Word and element locating material:
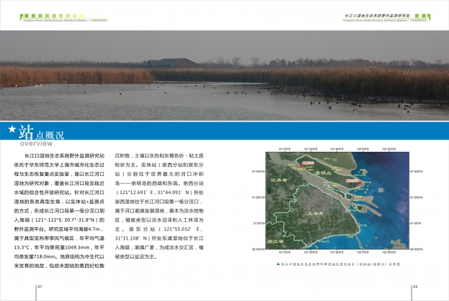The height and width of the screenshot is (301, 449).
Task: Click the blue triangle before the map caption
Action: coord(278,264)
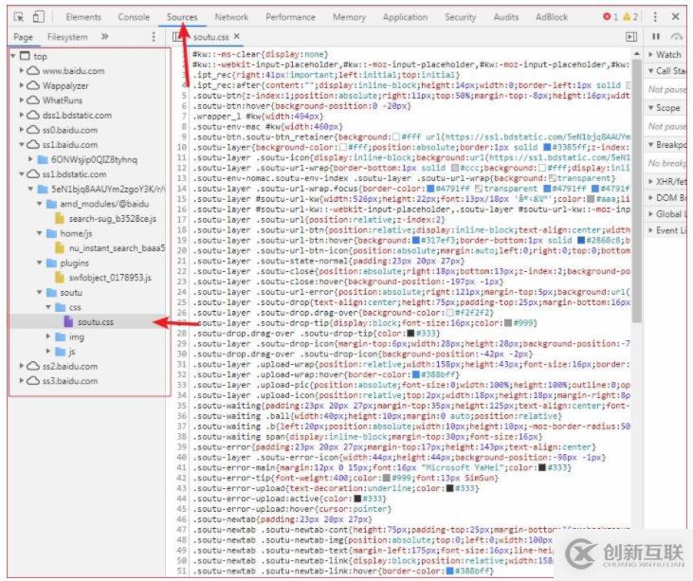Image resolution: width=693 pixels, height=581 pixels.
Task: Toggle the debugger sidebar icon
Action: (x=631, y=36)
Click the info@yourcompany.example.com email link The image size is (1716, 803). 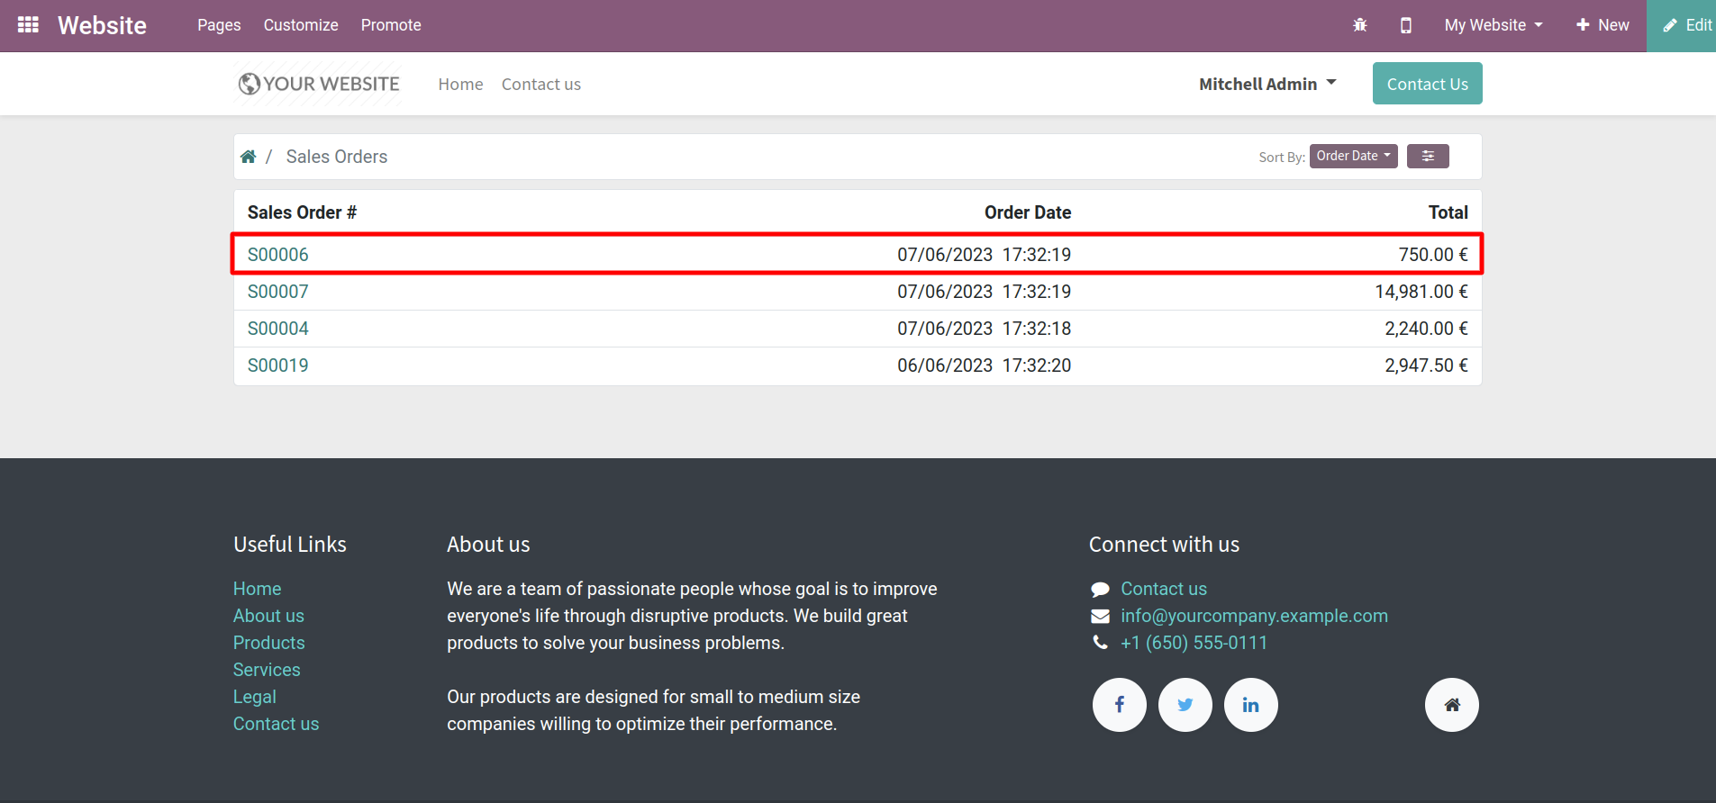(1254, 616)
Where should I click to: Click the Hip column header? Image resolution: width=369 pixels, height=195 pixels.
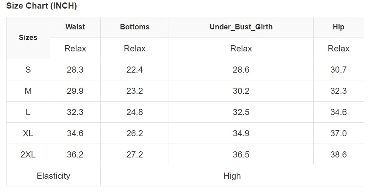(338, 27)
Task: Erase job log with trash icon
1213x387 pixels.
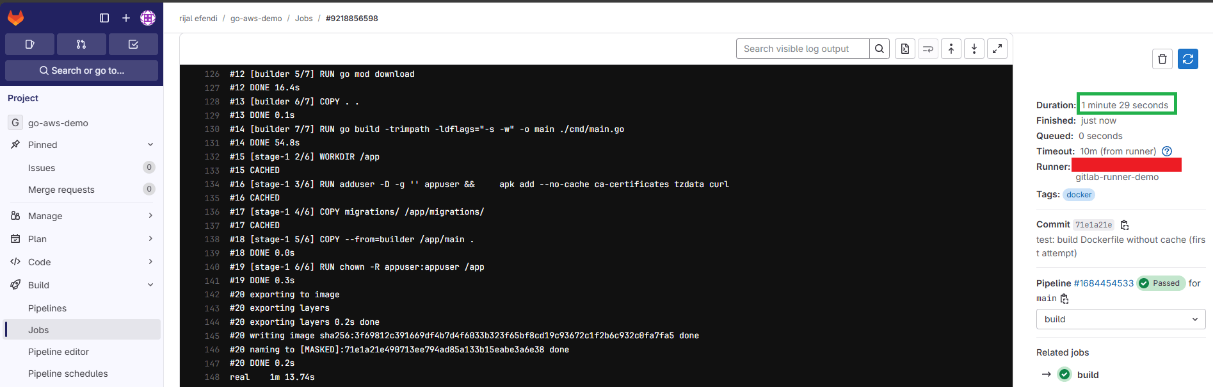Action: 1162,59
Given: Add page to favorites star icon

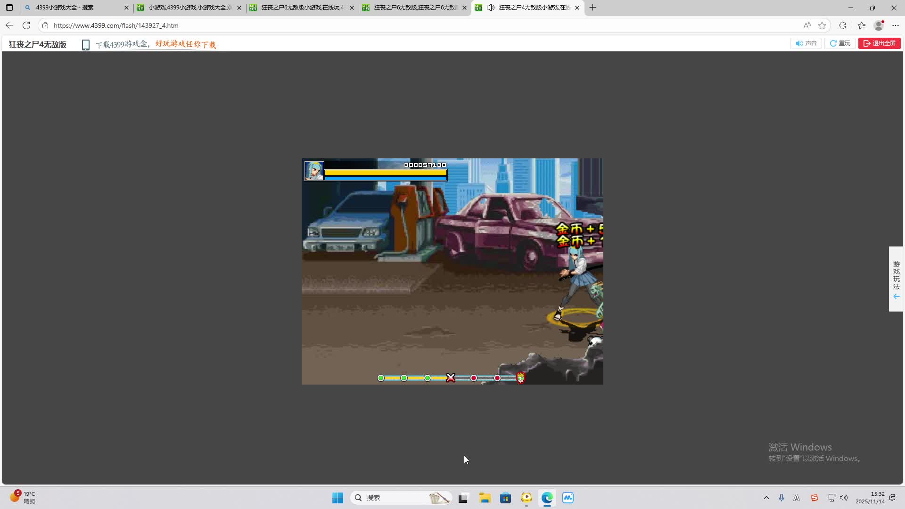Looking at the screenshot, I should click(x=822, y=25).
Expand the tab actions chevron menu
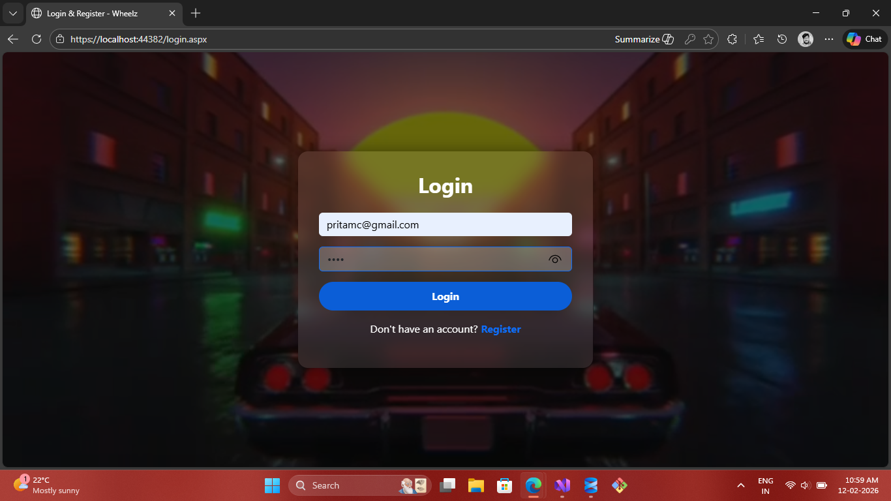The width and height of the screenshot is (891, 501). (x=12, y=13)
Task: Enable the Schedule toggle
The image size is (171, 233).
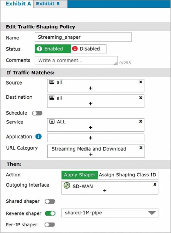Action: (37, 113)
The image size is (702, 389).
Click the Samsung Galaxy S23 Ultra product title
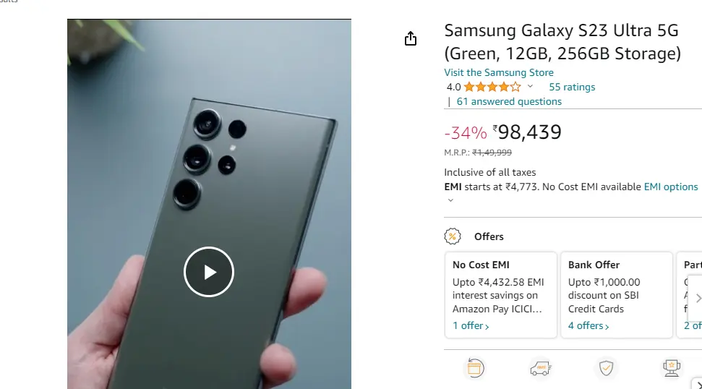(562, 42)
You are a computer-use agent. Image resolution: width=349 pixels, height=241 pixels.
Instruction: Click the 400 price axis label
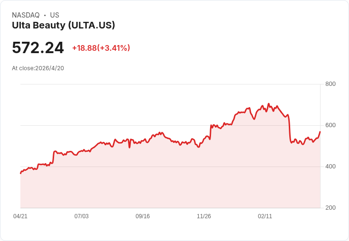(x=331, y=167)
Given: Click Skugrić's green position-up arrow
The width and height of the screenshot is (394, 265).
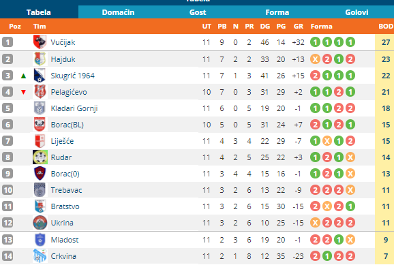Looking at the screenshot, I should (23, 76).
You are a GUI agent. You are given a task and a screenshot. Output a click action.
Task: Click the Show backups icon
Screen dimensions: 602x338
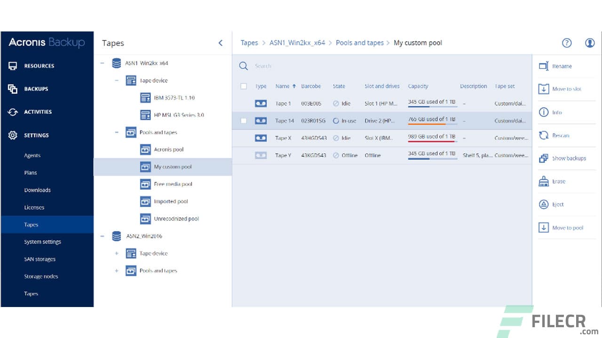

● WHAT TO DO
Retype the lines of the material from the line containing "You are a computer-use" through the end of the material, both ends included, omitting the pictures.

● ANSWER IN FULL
You are a computer-use agent. Image resolution: width=349 pixels, height=241 pixels.
Instruction: Click the 400 price axis label
(x=331, y=167)
Given: Click Skugrić's green position-up arrow
The width and height of the screenshot is (394, 265).
Looking at the screenshot, I should (23, 76).
You are a GUI agent. You are given a task and a screenshot. Output a click action.
Task: Click the Show backups icon
Screen dimensions: 602x338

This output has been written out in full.